### Supplied entries

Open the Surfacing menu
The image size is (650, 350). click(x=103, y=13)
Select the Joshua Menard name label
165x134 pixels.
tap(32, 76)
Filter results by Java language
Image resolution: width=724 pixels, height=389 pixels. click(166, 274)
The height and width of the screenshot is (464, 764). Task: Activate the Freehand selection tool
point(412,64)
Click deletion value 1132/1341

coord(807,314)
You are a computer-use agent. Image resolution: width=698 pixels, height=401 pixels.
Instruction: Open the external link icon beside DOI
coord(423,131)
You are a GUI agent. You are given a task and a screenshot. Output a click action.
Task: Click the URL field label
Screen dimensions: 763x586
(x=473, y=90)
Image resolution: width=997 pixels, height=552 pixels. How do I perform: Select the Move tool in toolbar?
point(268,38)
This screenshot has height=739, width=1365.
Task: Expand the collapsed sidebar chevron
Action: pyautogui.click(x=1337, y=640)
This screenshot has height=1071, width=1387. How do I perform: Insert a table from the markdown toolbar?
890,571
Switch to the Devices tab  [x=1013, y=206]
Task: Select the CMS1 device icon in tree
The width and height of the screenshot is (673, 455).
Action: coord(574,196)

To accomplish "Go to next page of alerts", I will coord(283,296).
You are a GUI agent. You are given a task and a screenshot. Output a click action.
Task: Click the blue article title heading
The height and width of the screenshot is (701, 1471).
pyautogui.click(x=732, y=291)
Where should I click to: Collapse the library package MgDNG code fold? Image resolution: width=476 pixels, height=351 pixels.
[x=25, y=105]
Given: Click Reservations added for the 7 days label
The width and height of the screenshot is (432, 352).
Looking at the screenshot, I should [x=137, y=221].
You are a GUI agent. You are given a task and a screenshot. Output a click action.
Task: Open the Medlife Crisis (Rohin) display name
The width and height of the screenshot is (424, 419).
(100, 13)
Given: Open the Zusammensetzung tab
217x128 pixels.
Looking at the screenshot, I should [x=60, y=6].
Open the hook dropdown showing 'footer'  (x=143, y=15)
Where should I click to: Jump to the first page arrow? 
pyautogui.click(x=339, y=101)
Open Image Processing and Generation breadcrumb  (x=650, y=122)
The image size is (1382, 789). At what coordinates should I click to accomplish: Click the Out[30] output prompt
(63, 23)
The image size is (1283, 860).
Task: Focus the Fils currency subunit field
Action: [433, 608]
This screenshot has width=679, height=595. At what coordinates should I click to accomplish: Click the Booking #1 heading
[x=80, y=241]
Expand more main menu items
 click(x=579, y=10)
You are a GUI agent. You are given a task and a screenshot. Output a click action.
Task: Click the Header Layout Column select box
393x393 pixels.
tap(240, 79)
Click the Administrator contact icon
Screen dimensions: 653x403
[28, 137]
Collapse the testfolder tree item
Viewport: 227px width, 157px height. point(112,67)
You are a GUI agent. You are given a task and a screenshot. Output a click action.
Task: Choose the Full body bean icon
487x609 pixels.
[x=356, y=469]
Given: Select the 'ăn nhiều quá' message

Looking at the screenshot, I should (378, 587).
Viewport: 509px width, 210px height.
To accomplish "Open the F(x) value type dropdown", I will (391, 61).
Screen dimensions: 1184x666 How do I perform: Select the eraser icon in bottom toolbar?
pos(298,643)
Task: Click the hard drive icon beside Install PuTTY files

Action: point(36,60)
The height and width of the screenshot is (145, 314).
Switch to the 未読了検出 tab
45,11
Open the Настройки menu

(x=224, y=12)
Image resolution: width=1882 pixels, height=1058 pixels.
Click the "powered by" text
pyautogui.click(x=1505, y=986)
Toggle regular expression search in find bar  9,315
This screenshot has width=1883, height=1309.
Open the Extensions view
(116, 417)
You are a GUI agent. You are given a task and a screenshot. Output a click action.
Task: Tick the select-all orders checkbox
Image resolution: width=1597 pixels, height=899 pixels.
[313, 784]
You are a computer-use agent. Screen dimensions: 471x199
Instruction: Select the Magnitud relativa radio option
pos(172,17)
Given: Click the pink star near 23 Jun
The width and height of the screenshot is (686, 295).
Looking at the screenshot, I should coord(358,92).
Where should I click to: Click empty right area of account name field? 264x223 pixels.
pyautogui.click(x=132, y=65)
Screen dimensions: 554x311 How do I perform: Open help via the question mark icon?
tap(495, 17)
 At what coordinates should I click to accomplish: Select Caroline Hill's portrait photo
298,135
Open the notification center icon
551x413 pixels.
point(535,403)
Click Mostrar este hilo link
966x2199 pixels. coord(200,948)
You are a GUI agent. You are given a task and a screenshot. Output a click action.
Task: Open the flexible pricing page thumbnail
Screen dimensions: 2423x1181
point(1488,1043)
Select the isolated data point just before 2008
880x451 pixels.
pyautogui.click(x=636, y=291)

### What you are asked to do
Render the material from the line containing "Task: Select the CMS1 device icon in tree" up to and including the line containing "Looking at the screenshot, I should [x=137, y=221]." as a Markdown table with the columns No. and Entry, numbering each row and omitting blank lines.

### The output
| No. | Entry |
|---|---|
| 1 | Task: Select the CMS1 device icon in tree |
| 2 | The width and height of the screenshot is (673, 455). |
| 3 | Action: coord(574,196) |
| 4 | To accomplish "Go to next page of alerts", I will coord(283,296). |
| 5 | You are a GUI agent. You are given a task and a screenshot. Output a click action. |
| 6 | Task: Click the blue article title heading |
| 7 | The height and width of the screenshot is (701, 1471). |
| 8 | pyautogui.click(x=732, y=291) |
| 9 | Where should I click to: Collapse the library package MgDNG code fold? Image resolution: width=476 pixels, height=351 pixels. |
| 10 | [x=25, y=105] |
| 11 | Given: Click Reservations added for the 7 days label |
| 12 | The width and height of the screenshot is (432, 352). |
| 13 | Looking at the screenshot, I should [x=137, y=221]. |